> EXERCISE
Your task is to copy each line of the material that includes "will".

> EXERCISE INPUTS
━━━━━━━━━━
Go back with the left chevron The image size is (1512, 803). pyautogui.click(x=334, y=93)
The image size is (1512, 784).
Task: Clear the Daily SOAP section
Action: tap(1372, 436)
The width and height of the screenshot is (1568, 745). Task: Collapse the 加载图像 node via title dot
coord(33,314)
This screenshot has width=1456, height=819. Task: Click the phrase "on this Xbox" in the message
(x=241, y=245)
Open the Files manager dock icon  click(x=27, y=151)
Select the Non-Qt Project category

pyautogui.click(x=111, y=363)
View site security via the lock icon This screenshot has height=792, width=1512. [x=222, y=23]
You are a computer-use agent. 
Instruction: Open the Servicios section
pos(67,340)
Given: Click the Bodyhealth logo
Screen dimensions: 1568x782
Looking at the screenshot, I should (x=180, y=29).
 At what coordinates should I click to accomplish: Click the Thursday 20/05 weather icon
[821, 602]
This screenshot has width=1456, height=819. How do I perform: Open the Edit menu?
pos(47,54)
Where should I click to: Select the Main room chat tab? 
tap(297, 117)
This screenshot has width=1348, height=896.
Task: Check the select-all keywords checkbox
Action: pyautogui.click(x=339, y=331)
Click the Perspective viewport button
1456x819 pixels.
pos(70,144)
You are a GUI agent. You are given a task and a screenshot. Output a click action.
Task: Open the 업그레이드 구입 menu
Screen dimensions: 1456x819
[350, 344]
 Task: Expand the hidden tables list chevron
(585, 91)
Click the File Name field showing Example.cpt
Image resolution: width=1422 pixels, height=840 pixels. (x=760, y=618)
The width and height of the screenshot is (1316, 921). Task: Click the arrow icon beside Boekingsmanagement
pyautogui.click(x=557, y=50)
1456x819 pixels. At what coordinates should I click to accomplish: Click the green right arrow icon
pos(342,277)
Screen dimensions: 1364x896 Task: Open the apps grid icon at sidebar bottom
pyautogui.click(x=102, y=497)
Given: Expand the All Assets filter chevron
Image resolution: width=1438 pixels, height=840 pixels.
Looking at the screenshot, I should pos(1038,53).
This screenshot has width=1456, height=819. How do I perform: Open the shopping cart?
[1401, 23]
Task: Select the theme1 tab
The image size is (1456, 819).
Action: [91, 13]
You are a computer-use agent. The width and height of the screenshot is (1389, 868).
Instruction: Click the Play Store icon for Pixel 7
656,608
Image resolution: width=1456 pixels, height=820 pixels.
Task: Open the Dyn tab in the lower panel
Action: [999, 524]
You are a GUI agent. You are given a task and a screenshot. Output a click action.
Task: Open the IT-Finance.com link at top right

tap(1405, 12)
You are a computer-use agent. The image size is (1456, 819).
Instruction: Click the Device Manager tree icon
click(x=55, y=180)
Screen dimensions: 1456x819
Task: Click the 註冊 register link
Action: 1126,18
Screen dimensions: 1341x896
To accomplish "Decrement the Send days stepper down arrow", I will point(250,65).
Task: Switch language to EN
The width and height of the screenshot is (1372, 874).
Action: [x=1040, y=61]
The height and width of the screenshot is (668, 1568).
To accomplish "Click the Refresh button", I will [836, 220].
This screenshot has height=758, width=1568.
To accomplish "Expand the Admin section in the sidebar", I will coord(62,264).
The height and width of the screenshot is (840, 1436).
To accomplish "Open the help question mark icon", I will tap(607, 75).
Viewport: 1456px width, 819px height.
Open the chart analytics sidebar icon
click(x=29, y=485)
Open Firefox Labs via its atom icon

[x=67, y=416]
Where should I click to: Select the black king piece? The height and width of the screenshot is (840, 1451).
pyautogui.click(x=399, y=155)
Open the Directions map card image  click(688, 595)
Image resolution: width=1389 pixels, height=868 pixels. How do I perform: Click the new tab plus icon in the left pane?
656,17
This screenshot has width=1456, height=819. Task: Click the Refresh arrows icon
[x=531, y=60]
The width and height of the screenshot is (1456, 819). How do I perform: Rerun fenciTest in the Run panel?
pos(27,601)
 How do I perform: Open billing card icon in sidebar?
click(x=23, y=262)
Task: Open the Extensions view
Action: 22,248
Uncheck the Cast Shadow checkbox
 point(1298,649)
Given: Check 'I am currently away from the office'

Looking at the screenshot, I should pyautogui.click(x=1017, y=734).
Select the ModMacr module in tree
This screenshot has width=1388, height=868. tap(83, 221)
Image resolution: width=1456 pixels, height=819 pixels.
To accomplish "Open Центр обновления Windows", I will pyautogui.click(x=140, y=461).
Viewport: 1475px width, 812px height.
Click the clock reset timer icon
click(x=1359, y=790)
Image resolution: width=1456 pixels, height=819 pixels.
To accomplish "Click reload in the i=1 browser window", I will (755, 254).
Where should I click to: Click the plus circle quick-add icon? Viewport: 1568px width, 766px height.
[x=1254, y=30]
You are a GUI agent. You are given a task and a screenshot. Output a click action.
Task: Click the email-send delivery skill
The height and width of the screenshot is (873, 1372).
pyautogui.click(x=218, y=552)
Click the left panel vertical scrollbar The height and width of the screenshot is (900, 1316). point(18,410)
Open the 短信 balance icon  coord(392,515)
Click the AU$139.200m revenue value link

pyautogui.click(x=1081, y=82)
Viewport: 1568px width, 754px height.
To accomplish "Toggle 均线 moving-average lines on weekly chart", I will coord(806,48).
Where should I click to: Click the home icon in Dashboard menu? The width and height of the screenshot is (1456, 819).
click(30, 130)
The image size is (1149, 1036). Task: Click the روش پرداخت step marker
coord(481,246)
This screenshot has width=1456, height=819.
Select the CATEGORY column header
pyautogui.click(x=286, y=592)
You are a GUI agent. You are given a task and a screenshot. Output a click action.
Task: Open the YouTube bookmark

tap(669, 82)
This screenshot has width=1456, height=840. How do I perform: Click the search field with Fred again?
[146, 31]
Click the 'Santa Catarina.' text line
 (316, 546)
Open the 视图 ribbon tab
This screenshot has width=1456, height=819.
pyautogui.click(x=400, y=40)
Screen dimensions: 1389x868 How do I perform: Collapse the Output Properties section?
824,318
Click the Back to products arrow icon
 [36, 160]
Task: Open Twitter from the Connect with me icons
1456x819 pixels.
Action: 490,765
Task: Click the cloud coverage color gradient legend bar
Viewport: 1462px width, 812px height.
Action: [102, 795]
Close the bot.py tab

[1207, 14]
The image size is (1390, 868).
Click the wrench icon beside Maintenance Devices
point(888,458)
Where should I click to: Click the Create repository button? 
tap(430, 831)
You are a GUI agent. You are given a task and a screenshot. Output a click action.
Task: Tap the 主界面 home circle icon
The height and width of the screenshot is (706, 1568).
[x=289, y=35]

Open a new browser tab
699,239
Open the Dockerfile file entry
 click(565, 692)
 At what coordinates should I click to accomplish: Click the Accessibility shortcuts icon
━━━━━━━━━━
> SOLVED PROBLEM
To accomplish "Decrement the Send days stepper down arrow", I will point(250,65).
To accomplish "Click the Refresh button", I will [836, 220].
To accomplish "Expand the Admin section in the sidebar", I will coord(62,264).
To accomplish "Open the help question mark icon", I will tap(607, 75).
To accomplish "Open Центр обновления Windows", I will pyautogui.click(x=140, y=461).
To accomplish "Click reload in the i=1 browser window", I will (755, 254).
To accomplish "Toggle 均线 moving-average lines on weekly chart", I will coord(806,48).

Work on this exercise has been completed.